### WHAT YOU ARE ASKED TO DO
Without pictures, return the lines from the one containing "Task: Click the" through the last line of the data below, exactly.

= = = =

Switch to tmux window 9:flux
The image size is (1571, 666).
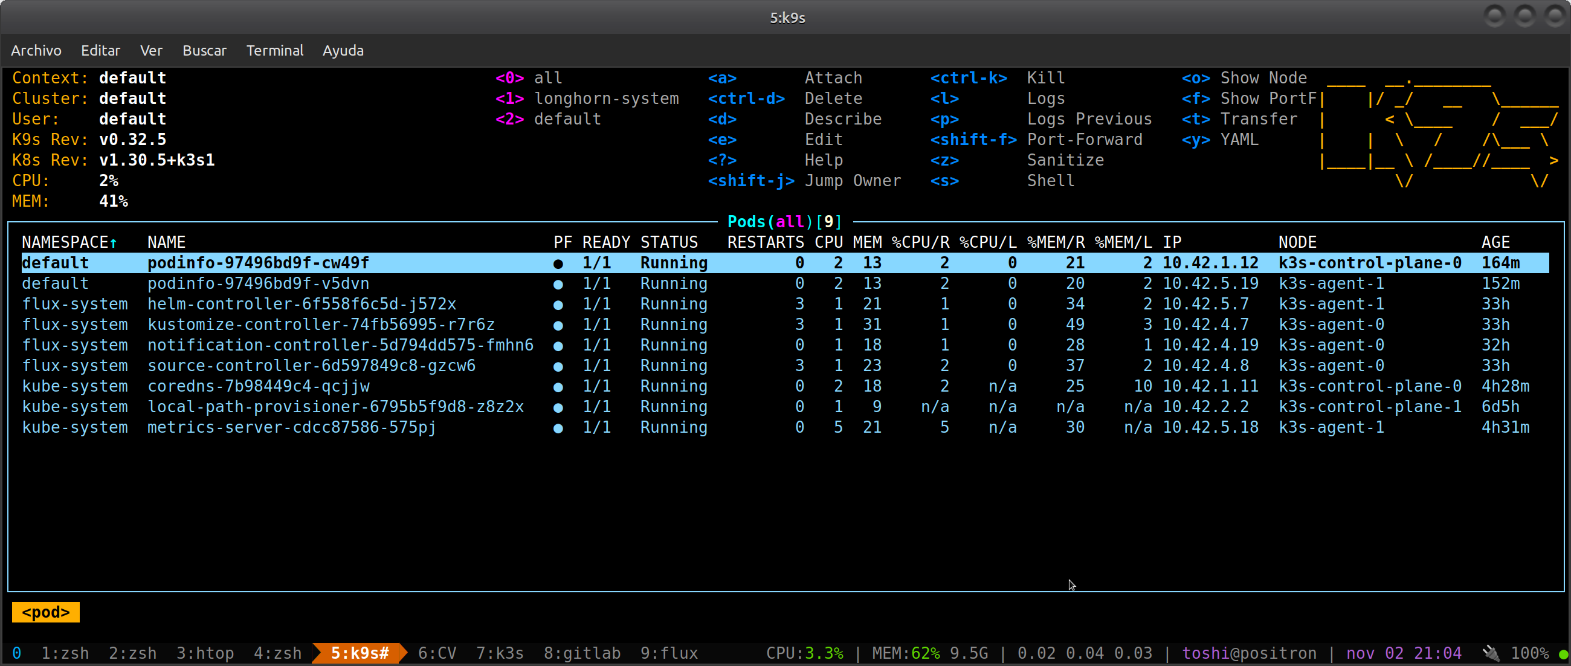point(669,653)
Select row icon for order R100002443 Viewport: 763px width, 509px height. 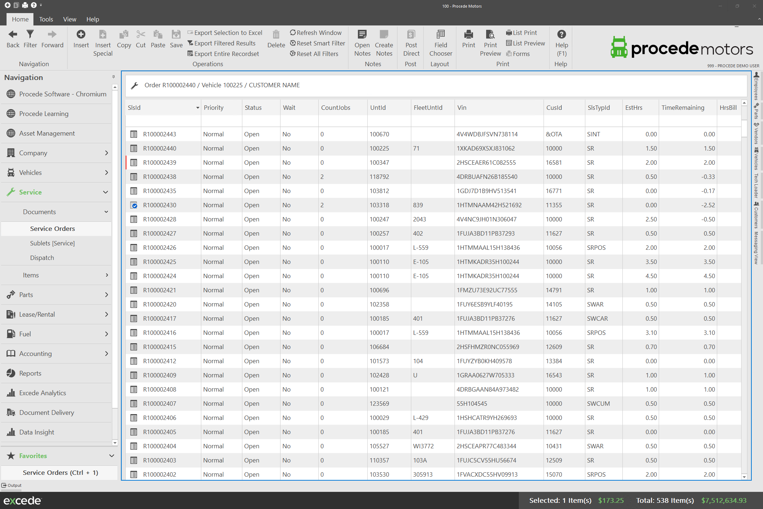pos(134,135)
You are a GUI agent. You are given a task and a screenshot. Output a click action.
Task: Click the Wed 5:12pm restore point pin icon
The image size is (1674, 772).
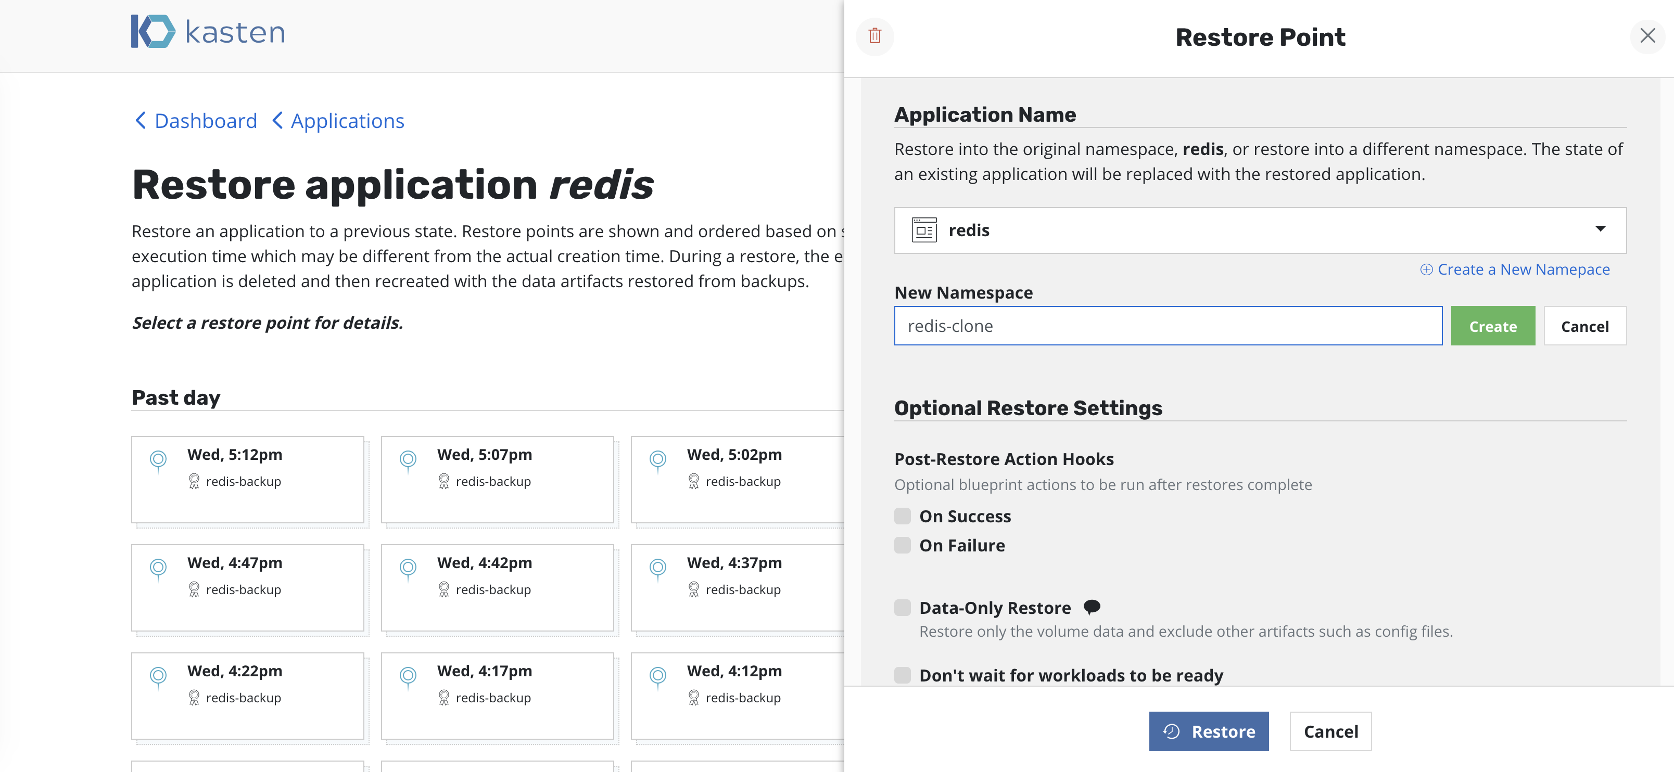tap(158, 460)
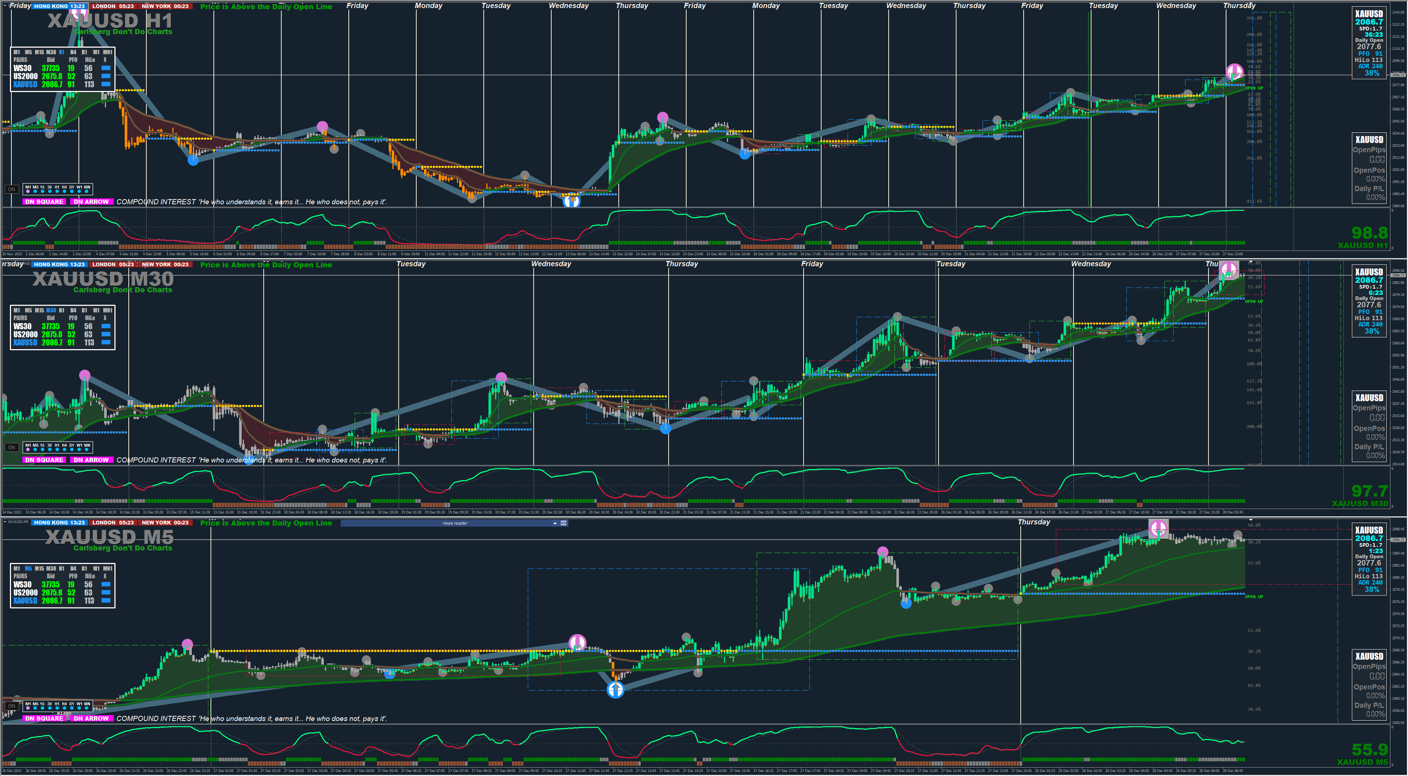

= = = =

### SOLUTION
Task: Click the Wed 5:12pm restore point pin icon
The image size is (1674, 772).
tap(158, 460)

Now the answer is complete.